Nonsense. There is no possible way this was murder. Manslaughter at the worst.

And given the fact that Zimmerman remained in the same area from the time the dispatcher advised they didn't need him to follow, to the time when the shooting occurred, it is getting harder to see the path even to manslaughter.


And Zimmerman might have been arrested even without the outcry (assuming a reason to do so). A grand jury was in the process of being empaneled.
gungasnake
 
  1  
Reply Thu 30 Aug, 2012 05:57 am
@izzythepush,
The guy was 17 at the time, Poop.

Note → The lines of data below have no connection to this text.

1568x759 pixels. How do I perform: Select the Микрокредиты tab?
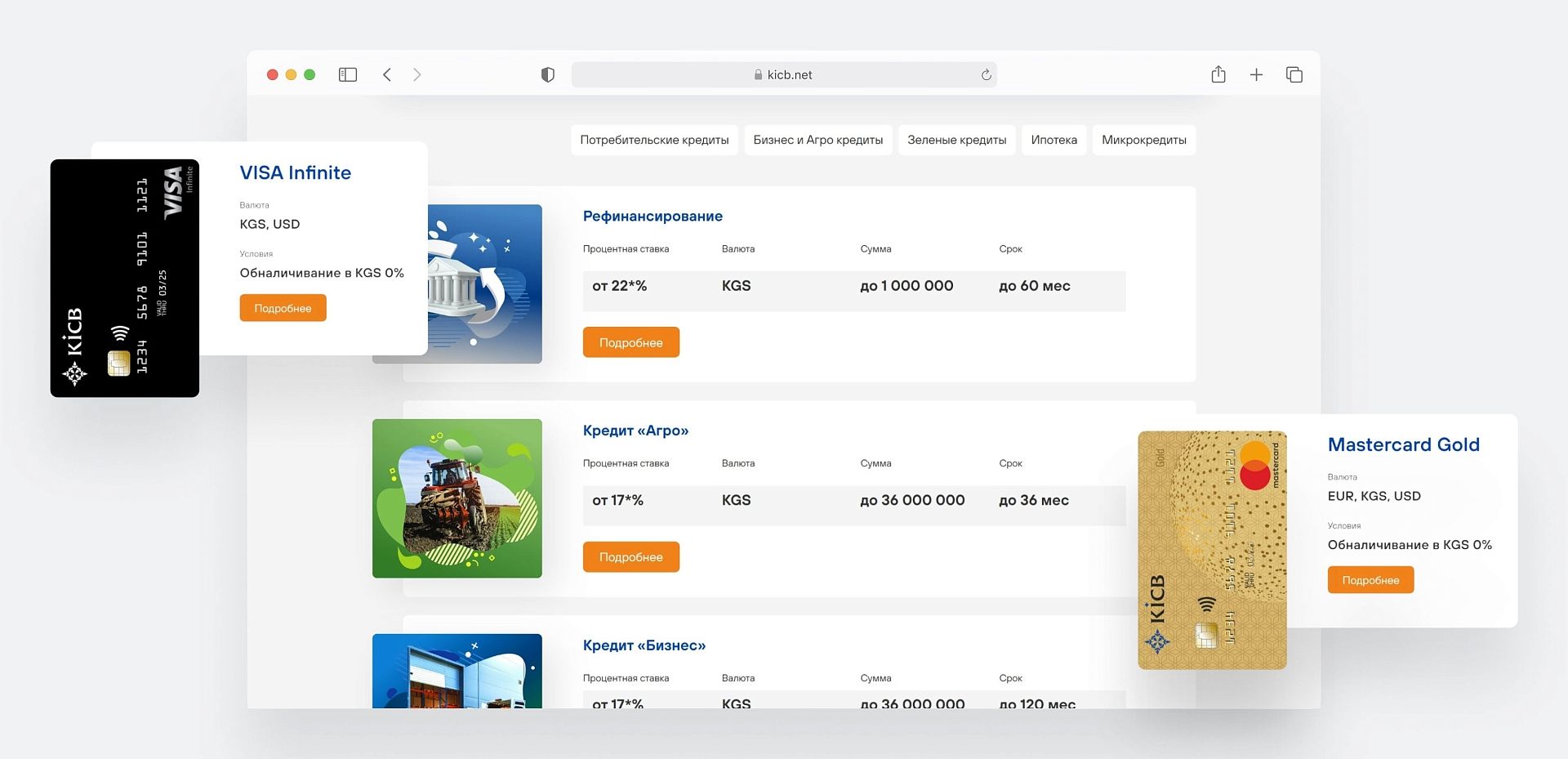tap(1143, 140)
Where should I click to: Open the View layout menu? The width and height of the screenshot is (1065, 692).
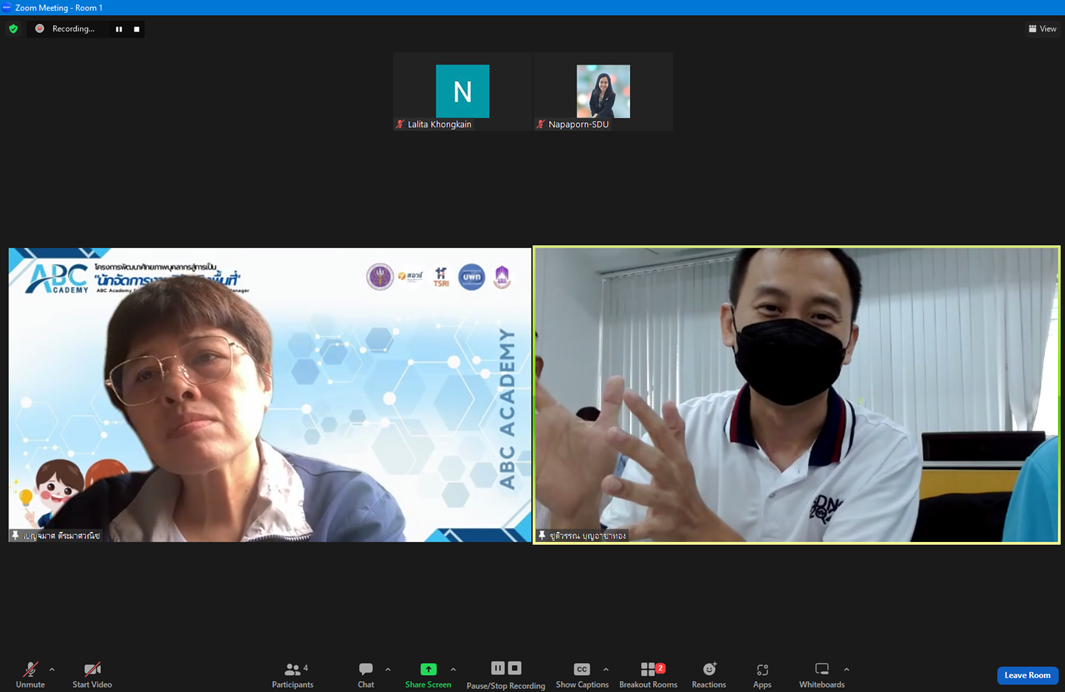1042,29
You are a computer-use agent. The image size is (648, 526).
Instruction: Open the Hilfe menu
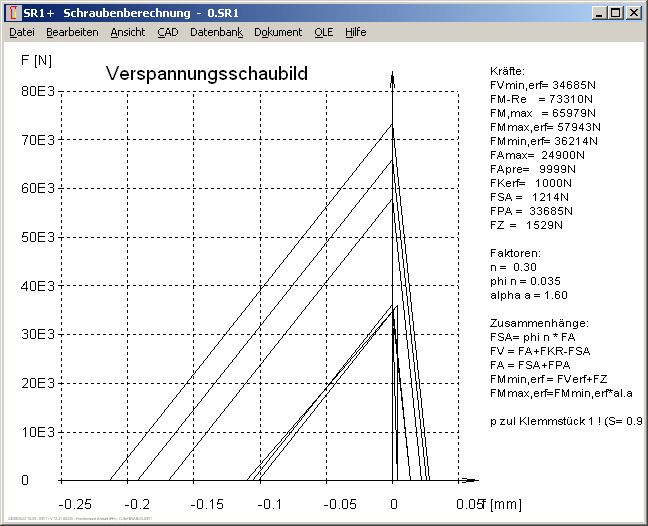pos(355,32)
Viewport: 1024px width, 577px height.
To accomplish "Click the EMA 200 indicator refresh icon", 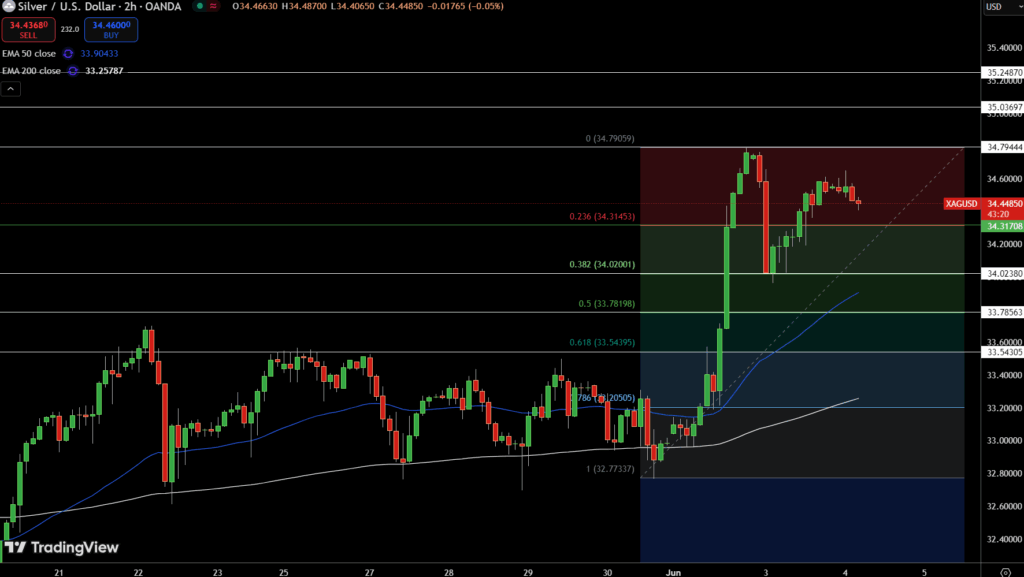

He belonged to come sort of a local fight club and was using MMA tactics in trying to kill Zimmerman. Zimmerman on the other hand does not appear to have any background in combative sport or martials arts at all. That's basically like a two year old male lion versus an adult sheep.

Muhammed Ali won the 1960 Olympic light heavyweight competition at age 18.

Do you really think you or somebody like you could have taken him a year prior to that because he was "just a child"?????

Do you find being an idiot painful?
izzythepush
 
  0  
Reply Thu 30 Aug, 2012 05:57 am
@oralloy,
Kidly address your comments to people who don't mind talking to misanthropic inadequates with a limited vocabulary, who harbour genocidal fantasies, and couldn't beat a headless chicken in a game of noughts and crosses.

izzythepush
 
  0  
Reply Thu 30 Aug, 2012 05:59 am
@gungasnake,
You've demonstated your idiocy and racism time and time again Gungasnakkke. A 17 year old is a minor, but you couldn't be expected to know that because you can't count that high.